(Data provided Opens)
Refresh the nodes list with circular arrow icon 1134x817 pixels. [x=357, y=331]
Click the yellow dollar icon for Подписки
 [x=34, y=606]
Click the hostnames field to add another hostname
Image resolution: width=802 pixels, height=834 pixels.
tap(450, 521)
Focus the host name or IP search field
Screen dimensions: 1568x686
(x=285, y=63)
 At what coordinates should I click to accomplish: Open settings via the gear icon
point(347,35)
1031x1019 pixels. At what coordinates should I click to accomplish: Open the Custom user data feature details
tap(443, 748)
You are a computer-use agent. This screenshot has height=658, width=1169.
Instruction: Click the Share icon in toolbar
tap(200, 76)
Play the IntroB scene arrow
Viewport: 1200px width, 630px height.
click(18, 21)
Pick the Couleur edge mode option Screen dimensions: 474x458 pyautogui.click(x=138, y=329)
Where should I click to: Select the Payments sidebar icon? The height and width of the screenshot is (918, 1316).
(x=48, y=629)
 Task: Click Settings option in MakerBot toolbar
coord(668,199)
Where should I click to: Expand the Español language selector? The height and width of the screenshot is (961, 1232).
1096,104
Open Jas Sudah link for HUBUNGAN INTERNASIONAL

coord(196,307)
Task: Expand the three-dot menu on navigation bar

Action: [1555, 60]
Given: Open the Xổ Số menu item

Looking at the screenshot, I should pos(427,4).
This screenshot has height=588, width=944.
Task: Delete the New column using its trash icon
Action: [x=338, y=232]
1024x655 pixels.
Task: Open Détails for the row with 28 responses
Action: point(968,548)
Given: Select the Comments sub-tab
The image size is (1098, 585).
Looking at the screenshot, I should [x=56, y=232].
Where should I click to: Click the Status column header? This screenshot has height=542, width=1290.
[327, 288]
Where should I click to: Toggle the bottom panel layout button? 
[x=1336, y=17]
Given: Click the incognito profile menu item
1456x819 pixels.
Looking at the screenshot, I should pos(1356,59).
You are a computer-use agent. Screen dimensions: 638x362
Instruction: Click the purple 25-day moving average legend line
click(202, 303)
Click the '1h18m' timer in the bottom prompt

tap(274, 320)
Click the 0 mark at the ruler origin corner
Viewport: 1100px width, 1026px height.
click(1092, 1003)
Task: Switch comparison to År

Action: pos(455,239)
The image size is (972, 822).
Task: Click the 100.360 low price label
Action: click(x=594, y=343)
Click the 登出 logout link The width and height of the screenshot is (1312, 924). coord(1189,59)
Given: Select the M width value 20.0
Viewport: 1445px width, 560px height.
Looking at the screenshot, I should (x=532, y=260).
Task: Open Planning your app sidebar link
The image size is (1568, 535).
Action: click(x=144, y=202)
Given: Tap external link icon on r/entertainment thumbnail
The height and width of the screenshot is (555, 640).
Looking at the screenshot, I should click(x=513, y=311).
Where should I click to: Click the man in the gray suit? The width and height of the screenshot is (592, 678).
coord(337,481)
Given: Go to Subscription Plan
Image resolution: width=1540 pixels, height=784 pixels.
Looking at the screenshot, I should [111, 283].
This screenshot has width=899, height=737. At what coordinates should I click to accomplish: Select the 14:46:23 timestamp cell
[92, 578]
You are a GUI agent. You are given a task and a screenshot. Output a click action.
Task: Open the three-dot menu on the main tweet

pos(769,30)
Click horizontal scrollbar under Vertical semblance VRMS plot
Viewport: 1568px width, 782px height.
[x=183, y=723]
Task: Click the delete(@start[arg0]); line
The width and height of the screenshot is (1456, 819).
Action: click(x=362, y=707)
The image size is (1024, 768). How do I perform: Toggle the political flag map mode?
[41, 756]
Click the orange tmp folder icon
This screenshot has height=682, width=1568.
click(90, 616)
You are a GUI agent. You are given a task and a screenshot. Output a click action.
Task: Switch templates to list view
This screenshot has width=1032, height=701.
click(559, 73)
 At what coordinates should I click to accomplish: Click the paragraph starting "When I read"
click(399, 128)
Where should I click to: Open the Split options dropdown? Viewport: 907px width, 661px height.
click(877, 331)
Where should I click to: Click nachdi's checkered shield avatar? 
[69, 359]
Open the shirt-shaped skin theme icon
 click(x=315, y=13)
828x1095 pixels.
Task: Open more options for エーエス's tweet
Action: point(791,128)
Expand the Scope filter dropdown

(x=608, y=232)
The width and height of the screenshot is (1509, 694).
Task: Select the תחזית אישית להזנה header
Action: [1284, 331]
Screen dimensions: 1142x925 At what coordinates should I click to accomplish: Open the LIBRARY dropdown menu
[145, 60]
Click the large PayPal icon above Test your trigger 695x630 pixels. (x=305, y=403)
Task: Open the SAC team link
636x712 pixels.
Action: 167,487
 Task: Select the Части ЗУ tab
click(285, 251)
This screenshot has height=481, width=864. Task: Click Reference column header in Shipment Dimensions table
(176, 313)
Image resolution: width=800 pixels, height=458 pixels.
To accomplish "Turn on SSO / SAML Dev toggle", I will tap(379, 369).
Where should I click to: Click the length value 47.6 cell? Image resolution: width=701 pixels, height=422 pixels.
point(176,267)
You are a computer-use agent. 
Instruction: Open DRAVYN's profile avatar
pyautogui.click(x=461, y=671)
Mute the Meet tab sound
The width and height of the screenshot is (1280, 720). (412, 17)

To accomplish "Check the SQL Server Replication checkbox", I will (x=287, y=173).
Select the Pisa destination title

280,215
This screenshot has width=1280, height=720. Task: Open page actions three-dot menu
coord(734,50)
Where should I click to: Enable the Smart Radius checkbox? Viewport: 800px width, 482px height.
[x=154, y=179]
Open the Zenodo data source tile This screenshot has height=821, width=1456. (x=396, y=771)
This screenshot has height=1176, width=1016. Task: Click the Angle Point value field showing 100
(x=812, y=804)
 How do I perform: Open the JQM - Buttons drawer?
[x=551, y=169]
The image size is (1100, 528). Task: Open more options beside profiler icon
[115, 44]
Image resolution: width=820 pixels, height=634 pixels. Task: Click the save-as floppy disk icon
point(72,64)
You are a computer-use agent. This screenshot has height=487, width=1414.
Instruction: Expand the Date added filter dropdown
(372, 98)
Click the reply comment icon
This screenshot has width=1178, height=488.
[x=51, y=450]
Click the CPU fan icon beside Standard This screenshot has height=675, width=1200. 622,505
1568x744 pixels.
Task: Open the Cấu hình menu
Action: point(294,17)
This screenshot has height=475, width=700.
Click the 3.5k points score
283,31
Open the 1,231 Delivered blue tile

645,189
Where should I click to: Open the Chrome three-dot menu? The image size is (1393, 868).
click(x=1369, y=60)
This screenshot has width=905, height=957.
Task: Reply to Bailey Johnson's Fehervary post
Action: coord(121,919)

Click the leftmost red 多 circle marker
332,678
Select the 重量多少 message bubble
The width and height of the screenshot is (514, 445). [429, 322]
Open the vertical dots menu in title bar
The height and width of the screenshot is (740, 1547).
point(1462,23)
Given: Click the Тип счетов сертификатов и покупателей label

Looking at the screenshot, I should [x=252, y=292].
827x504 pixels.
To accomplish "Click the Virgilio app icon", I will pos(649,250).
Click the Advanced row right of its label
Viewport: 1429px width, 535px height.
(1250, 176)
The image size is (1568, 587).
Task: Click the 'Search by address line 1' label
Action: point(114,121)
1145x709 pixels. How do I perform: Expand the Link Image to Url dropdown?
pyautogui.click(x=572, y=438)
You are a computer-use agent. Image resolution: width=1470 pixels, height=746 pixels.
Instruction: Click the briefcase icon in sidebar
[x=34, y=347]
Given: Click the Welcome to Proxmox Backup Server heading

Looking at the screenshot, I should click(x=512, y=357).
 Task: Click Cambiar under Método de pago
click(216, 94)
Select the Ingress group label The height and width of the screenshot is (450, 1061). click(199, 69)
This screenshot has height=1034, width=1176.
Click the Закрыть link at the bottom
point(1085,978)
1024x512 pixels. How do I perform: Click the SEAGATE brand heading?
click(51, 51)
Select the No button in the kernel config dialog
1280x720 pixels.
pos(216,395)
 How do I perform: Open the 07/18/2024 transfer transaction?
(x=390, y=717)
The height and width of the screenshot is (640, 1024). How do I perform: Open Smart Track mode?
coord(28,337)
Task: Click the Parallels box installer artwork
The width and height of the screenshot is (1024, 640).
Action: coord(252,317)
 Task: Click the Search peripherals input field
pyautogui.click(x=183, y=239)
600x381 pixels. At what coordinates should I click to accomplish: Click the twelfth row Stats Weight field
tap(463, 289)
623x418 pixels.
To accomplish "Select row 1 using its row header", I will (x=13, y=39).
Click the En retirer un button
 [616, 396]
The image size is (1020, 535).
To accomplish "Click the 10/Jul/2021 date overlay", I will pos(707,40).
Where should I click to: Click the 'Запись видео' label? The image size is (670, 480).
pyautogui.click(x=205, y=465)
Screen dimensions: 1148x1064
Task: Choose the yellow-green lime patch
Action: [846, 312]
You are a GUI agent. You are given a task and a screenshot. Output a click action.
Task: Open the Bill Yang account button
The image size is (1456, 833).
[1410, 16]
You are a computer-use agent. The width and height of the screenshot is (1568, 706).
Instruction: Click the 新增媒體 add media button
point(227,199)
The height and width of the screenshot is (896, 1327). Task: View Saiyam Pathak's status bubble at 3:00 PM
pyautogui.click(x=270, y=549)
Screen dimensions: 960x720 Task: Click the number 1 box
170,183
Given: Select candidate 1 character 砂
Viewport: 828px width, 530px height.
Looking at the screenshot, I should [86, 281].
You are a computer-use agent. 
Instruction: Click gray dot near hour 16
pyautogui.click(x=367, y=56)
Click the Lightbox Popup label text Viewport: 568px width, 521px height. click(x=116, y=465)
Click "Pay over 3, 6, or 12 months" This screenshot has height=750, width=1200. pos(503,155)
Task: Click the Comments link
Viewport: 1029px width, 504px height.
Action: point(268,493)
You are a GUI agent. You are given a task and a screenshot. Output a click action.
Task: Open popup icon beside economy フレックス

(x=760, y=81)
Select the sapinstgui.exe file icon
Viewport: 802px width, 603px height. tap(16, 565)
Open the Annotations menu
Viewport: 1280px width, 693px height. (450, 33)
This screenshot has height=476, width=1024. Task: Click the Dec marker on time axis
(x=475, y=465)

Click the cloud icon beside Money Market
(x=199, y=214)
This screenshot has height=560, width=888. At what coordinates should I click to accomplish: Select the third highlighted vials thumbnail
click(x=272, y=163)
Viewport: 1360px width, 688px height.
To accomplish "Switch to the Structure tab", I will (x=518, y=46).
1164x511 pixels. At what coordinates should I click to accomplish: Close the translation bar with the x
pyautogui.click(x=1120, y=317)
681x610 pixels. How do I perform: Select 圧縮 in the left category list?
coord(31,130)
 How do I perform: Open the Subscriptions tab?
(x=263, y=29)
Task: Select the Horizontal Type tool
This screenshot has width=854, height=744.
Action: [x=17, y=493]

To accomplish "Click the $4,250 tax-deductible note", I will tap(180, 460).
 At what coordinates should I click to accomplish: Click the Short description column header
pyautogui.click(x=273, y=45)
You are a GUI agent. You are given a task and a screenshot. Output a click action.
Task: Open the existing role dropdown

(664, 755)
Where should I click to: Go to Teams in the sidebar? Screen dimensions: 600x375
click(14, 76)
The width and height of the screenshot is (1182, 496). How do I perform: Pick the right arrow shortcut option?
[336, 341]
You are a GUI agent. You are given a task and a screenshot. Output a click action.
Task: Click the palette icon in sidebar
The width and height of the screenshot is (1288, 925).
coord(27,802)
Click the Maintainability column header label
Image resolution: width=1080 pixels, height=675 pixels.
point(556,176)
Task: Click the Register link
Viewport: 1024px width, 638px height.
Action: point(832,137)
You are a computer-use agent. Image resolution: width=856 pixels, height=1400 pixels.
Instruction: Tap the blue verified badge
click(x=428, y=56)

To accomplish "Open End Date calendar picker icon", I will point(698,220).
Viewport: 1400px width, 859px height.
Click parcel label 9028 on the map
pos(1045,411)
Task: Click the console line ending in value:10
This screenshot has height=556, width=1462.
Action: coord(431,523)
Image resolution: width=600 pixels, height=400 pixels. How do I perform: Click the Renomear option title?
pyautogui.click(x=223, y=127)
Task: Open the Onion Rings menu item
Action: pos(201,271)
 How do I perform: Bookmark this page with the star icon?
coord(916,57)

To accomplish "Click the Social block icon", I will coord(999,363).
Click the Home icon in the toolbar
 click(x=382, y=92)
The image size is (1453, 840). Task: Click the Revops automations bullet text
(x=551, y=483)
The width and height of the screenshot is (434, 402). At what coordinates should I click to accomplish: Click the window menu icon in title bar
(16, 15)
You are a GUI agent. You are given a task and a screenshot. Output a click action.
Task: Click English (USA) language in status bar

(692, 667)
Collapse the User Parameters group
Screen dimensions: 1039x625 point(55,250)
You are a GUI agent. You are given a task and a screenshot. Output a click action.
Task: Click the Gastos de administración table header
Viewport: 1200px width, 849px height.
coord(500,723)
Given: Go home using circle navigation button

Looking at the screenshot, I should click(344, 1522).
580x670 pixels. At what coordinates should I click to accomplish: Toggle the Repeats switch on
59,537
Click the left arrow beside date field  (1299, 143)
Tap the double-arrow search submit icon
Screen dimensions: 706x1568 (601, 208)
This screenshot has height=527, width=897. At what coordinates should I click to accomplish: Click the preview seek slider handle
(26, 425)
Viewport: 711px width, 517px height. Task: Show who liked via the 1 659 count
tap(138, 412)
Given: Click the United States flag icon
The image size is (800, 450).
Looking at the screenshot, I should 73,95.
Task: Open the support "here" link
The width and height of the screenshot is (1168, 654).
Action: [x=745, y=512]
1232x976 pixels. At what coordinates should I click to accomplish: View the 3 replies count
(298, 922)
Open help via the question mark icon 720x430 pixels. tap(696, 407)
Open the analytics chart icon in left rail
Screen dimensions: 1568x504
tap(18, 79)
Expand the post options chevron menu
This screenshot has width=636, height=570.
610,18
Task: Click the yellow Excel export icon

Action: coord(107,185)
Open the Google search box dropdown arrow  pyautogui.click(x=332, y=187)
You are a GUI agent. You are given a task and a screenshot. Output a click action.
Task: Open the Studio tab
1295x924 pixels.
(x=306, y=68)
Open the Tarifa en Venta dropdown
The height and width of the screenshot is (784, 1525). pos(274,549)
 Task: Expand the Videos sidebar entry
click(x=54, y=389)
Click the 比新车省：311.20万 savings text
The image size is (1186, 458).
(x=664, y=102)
(Data provided Closes)
Task requirements:
Your task is to restate, word for word, only those lines above that fall between the line holding "Task: Open the Studio tab" and the line holding "Click the 比新车省：311.20万 savings text", inclusive.

Task solution:
Task: Open the Studio tab
1295x924 pixels.
(x=306, y=68)
Open the Tarifa en Venta dropdown
The height and width of the screenshot is (784, 1525). pos(274,549)
 Task: Expand the Videos sidebar entry
click(x=54, y=389)
Click the 比新车省：311.20万 savings text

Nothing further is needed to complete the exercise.